Figure 8 and Figure 9 show the calculation results of radius of gyration 〈R_g〉 and mean-squared end-to-end distance 〈R_ete²〉 at different shear rates. It can be seen from the figure that with the increase in shear rate, the variation trend of 〈R_g〉 and 〈R_ete²〉 is similar, i.e., with the increase in shear rate, both of them increase sharply first and then reach a plateau, indicating that with the increase in shear rate, the curled and entangled polymer molecules in solutions are rapidly stretched. When the shear rate reaches a certain level, the entanglement between polymer chains is almost destroyed, and the extension degree of polymer chains reaches its limit. Due to a longer chain of polymers in the ns60np9 solution, the 〈R_g〉 and 〈R_ete²〉 of the ns60np9 solution are larger than those of the other two solutions.
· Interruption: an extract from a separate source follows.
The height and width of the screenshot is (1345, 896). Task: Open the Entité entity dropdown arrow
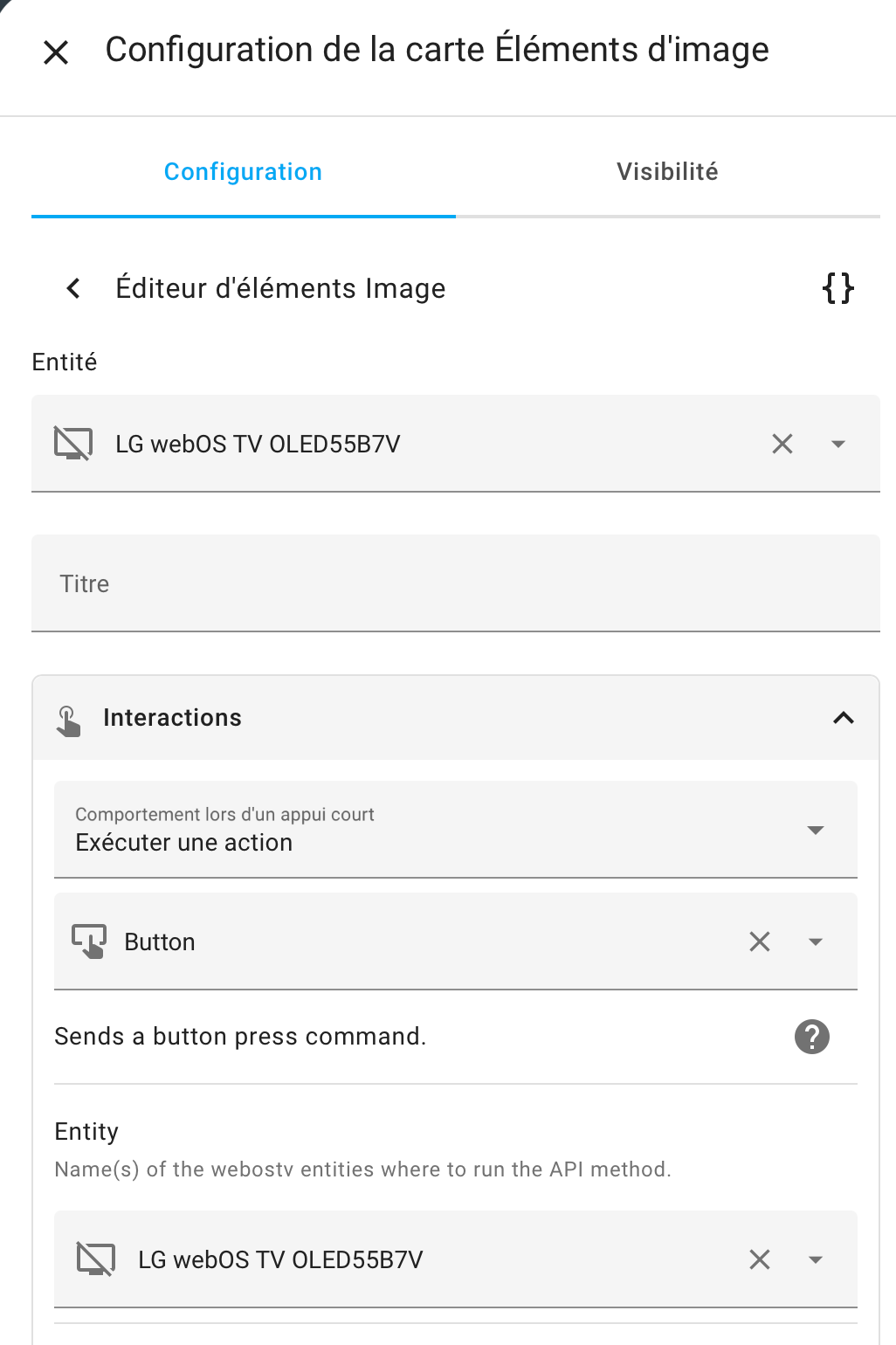(x=838, y=444)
The variation of the normalized root-mean-squared end-to-end distance 〈R_ete〉/L with shear rate for different solutions is plotted in Figure 10, where L represents the length of fully stretched polymers. It can be seen that for all three systems, with the increase in shear rate, 〈R_ete〉/L increases sharply first and finally reaches a plateau. The value of the plateau region for the ns36np5 solution is close to 0.5, which is consistent with the results obtained by Xu et al. [38]. However, the value of the plateau region for the ns36np15 and ns60np9 solutions is slightly smaller, which is due to the fact that when the concentration or the chain length of polymers increase, the repulsive force between different polymer chains is stronger than that between different segments of the same polymer chain, resulting in incomplete stretching of polymers.

4. Conclusions

In this paper, the coarse-grained molecular dynamics method was used to study the rheological behavior of DRA—kerosene solutions and the conformational change of polymer molecules under steady shear flow conditions. The results show that DRA molecules in the solutions are easy to entangle and form network-like structures at low shear rates and that the degree of entanglement increases with the increase in the concentration and molecular weight of the polymer. This entanglement phenomenon increases the resistance to the motion of kerosene molecules, resulting in an increase in solution viscosity at low shear rates. With an increase in shear rate, the polymer molecules tend to be oriented along the flow direction and their molecular structure changes from a roughly ellipsoid form to a form alternating between curling and stretching, which is manifested by a sharp increase in the mean-squared end-to-end distance and the radius of gyration of polymers. At high shear rates, the network structures between polymer molecules are destroyed and the flow resistance decreases, so the shear viscosities of the solutions decrease greatly compared to those at low shear rates. With further increase in shear rate, the orientation of polymer chains is basically close to the limit state and the entanglement between molecules is completely destroyed. Correspondingly, the radius of gyration and the mean-squared end-to-end distance of polymers finally reach a plateau region. At this stage, the viscosities of DRA–kerosene solutions are consistent with that of pure rocket kerosene. The simulation results provide insight into the relation between the morphologic change of DRA molecules and the rheological properties of rocket kerosene solutions and have guiding significance for the application of DRA in aerospace working fluids.

Future research should focus on the mechanism of drag reduction of rocket kerosene and the exploration of better molecular structures of DRA. Meanwhile, rocket kerosene also plays a role as a coolant in regenerative cooling engines, and the addition of DRA will affect the heat transfer capacity of rocket kerosene. Therefore, it is also important to study the relationship between drag reduction and heat transfer in DRA–kerosene solutions.